6th President and Vice-Chancellor of the Hong Kong Baptist University
- Assuming office 1 February 2021
- Chancellor: Carrie Lam
- Succeeding: Roland Chin

Deputy President and Provost of the Hong Kong Polytechnic University
- In office 1 March 2020 – 30 November 2020
- President: Teng Jin-guang
- Chancellor: Carrie Lam
- Preceded by: Philip Chan
- Succeeded by: Wing-tak Wong

Vice President (Research Development) of the Hong Kong Polytechnic University
- In office 1 July 2010 – 29 February 2020
- President: Timothy W. Tong, Teng Jin-guang
- Chancellor: Leung Chun-ying, Carrie Lam

Personal details
- Education: University of Hong Kong (BSc) University of Maryland, College Park (PhD)
- Website: Biography (archive)

= Alexander Wai =

Alexander Wai Ping-kong (衞炳江) is a former Deputy President and Provost of the Hong Kong Polytechnic University, who served from 1 March 2020. He had served the Hong Kong Polytechnic University for over 20 years since 1996. He assumed the position of President and Vice-Chancellor of the Hong Kong Baptist University on 1 February 2021.

In late July 2021, at his first press conference since taking up his position at Baptist University and slightly over a year after the enactment of the Hong Kong National Security Law, Wai said that the university had no plans to limit research on areas such as Hong Kong independence and human rights abuses in Xinjiang; management would not advocate their colleagues breaking the law, however. At the same time, Baptist University together with at least two other public universities in Hong Kong introduced mandatory undergraduate education on national security in the form of seminars and talks.

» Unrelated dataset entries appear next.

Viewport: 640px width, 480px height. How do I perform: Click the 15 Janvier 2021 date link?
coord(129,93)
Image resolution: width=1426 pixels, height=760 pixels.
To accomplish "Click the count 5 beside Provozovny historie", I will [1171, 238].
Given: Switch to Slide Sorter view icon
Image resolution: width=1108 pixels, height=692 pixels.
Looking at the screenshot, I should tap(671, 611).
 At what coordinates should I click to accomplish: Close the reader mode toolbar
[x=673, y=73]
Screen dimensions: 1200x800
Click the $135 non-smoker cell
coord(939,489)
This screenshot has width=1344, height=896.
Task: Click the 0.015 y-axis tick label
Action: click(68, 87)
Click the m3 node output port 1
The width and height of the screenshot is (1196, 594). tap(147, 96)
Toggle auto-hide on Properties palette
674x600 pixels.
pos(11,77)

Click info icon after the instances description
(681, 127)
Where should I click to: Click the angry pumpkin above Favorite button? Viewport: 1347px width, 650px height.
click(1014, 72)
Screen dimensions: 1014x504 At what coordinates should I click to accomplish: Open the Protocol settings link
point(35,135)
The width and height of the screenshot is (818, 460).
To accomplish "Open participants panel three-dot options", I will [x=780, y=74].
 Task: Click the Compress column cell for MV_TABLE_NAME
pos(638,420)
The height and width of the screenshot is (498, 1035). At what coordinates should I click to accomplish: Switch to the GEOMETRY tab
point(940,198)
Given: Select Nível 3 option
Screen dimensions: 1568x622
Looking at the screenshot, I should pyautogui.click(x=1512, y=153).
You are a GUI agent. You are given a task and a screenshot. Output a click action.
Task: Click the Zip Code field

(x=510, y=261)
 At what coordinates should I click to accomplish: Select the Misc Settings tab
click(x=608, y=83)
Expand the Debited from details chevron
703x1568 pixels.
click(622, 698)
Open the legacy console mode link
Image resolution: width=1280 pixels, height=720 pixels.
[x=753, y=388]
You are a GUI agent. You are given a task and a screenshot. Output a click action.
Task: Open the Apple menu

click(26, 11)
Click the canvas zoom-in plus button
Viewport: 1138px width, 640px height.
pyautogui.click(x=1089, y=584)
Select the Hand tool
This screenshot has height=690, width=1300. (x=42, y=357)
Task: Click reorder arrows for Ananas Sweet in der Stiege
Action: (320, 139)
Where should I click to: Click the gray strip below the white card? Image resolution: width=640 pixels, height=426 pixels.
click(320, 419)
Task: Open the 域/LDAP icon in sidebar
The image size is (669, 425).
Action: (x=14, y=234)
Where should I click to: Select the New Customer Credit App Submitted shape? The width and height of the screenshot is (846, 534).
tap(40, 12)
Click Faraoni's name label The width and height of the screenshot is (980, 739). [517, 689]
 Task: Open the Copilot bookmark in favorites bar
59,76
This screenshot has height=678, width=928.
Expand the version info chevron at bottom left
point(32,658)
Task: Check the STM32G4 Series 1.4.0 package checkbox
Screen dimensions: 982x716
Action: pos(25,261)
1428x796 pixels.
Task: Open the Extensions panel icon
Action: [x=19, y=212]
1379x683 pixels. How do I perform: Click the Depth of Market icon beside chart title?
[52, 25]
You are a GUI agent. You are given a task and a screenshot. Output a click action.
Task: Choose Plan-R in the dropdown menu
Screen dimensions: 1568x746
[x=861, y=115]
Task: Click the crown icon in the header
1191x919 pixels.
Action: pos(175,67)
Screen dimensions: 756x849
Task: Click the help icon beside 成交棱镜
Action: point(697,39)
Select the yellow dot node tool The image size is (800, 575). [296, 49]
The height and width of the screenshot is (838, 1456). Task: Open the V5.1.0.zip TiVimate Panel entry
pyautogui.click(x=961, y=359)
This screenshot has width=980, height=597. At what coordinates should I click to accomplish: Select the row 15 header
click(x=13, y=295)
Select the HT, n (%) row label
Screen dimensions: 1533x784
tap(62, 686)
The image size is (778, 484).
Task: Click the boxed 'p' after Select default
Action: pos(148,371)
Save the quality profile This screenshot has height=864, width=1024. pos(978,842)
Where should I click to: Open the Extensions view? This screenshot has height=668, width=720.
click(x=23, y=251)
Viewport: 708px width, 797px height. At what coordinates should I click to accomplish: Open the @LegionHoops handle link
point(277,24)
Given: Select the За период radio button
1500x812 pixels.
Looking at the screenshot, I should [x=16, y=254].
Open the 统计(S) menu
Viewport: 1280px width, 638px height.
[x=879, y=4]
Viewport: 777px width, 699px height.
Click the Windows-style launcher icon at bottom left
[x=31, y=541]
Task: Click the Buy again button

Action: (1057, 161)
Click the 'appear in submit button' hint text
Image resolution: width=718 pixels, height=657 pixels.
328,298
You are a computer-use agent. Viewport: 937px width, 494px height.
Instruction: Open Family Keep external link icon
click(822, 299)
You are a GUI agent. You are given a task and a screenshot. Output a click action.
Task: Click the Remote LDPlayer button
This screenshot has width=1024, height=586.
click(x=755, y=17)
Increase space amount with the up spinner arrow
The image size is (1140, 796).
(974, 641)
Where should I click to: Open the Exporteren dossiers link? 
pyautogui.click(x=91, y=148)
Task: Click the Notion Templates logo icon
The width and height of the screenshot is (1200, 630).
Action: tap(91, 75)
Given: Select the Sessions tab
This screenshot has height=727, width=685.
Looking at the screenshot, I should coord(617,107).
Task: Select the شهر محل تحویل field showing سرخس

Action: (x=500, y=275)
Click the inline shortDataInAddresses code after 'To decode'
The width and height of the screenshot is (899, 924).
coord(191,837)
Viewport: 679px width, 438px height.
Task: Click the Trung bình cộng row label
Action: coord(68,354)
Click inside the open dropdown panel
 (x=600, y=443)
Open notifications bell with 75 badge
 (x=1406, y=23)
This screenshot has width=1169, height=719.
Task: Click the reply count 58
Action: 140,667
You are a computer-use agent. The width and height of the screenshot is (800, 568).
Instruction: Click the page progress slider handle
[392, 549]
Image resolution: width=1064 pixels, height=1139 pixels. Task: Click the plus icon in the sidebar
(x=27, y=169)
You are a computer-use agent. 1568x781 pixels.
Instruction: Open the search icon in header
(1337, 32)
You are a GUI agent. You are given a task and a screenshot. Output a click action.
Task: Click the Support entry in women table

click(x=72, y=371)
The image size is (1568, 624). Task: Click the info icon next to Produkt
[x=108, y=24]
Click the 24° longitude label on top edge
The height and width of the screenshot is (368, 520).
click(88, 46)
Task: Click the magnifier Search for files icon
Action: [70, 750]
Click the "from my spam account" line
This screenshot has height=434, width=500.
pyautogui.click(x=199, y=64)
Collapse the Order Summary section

==Campus visit during the November 2019 siege==
In November 2019, during the Siege of the Hong Kong Polytechnic University which marked an escalation of the 2019–2020 Hong Kong protests, Wai, who was vice-president of the university at the time, visited the campus together with council chairman Lam Tai-fai and fellow vice-president Ben Young. As they were reaching the communal building, they were stopped by a student who complained about the management figures having failed in their duties by not helping the students. When Wai was told to help clean the kitchen whose cleanliness he had criticized in response, he agreed and cleaned the kitchen for around 30 minutes.